Deep Learning Simplified

Encouraged by all the responses to my previous “Simplified” blog series on Reinforcement learning and Ensemble learning, I am writing this blog covering Deep learning basics in a step-by-step manner.

The primary aim of this blog is to enforce mastering the neural networks and related deep learning techniques conceptually. With the help of a complex pattern recognition problem, this blog covers the procedure to develop a typical neural network, which you will be able to use to solve a problem of similar complexity.

The first part of this blog series will introduce to you what deep learning is in simple terms. The following representation shows all the learning methods covered in this book, highlighting the primary subject of learning in this blog — Deep learning.

Let’s first recap the premise of Machine learning and reinforce the purpose and context of learning methods. As we learned, Machine learning is about training machines by building models using observational data, against directly writing specific instructions that define the model for the data to address a particular classification or a prediction problem. The word model is nothing but a system in this context.
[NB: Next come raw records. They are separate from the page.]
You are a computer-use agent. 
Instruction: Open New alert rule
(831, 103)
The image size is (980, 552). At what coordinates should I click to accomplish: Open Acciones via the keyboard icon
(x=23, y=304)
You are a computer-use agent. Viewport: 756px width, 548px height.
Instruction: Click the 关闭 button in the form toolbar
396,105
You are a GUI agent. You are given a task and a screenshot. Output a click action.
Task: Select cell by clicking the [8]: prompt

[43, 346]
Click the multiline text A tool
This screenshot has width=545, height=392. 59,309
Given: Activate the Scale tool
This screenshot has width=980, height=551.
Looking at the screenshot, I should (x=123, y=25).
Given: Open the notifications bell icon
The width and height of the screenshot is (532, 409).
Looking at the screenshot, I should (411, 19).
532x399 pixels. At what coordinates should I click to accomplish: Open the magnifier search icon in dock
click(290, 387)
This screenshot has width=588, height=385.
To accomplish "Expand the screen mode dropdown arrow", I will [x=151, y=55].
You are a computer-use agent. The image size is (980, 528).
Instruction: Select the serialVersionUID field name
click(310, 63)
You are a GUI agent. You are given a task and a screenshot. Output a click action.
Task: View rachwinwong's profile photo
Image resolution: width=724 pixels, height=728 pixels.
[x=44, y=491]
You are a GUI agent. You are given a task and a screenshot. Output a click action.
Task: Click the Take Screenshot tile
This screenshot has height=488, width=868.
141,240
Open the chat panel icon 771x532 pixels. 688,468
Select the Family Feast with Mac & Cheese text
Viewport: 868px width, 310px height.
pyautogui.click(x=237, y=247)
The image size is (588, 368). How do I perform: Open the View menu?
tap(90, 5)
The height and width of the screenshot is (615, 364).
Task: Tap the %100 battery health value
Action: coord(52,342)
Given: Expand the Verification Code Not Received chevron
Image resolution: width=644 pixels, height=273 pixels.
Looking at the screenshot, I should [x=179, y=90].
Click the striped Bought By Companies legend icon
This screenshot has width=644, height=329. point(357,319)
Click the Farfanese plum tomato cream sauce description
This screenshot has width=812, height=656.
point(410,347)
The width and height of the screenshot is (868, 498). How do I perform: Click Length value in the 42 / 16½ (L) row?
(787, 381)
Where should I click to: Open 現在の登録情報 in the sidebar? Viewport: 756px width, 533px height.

The program or system is built using data and hence, looks as though it’s very different from a hand-written one. If the data changes, the program also adapts to it for the next level of training on the new data. So, all it needs is the ability to process large-scale as against getting a skilled programmer to write for all the conditions that could still prove to be massively erroneous. Some examples include recognizing patterns such as speech recognition, object recognition, face detection, and more.

Deep learning is a type of Machine learning that attempts to learn prominent features from the given data and thus, tries to reduce the task of building a feature extractor for every category of data (for example, image, voice, and so on.). For a face detection requirement, a deep learning algorithm records or learns features such as the length of the nose, the distance between eyes, the color of eyeballs, and so on. This data is used to address a classification or a prediction problem and is evidently very different from the traditional shallow learning algorithm.

The following concept model covers different areas of deep learning and the scope of topics covered in this blog.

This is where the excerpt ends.